Lessons From a Two-Year Old

Ivy Miller
P.S. I Love You
Published in
2 min readJun 12, 2018
Image by Pixabay

I am a nanny for a little boy a couple months shy of two years old. Like any other toddler on the planet, Jake becomes frustrated over little things. There he’ll be, playing with a couple of Legos, when all of a sudden, his underdeveloped fine-motor skills fail his eager hands and the plastic tiles foil his quest to fit them together.
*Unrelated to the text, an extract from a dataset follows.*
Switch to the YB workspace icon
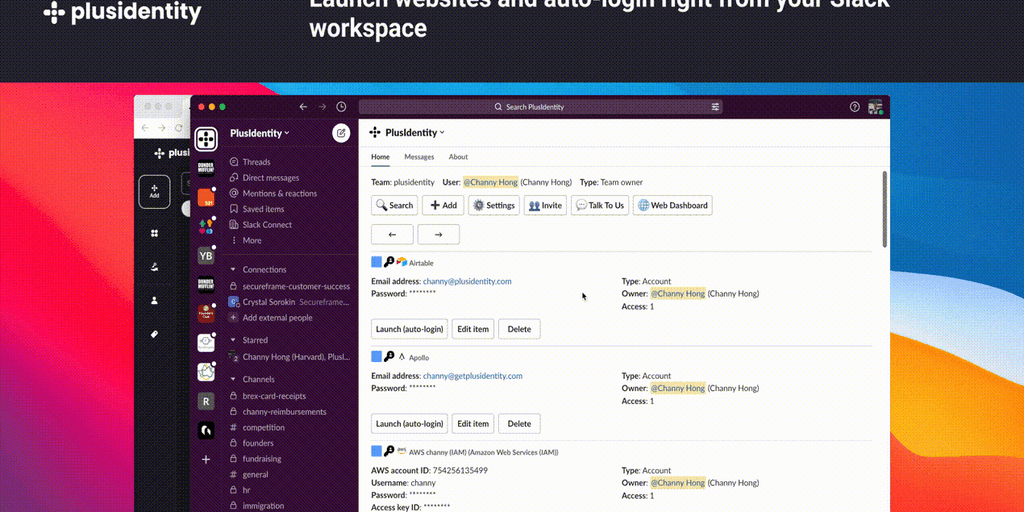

​Nine and a half times out of ten, when Jake can’t seem to get something right, he starts frantically whining, screaming or crying. But I religiously meet his frustration with a ritual:

“Jake, are you feeling frustrated?”

“Yeah,” he’ll whimper.

“What do we do when we feel frustrated?” I ask him. Jake has been through this enough times to know our two-step process:

  1. Take a deep breath
  2. Ask for help

I see him inhale through tiny rounded lips, exhale into a smile, then gently call my name for help. Just like that, crisis averted.

Just the other day, I got incredibly frustrated over a little thing. I mean, what 24-year old woman doesn’t know how to French braid her own hair? On my third attempt I could feel the blood rushing down to my shoulders from my hovering hands. My face grew hot and my breath dwindled down into short, angry puffs.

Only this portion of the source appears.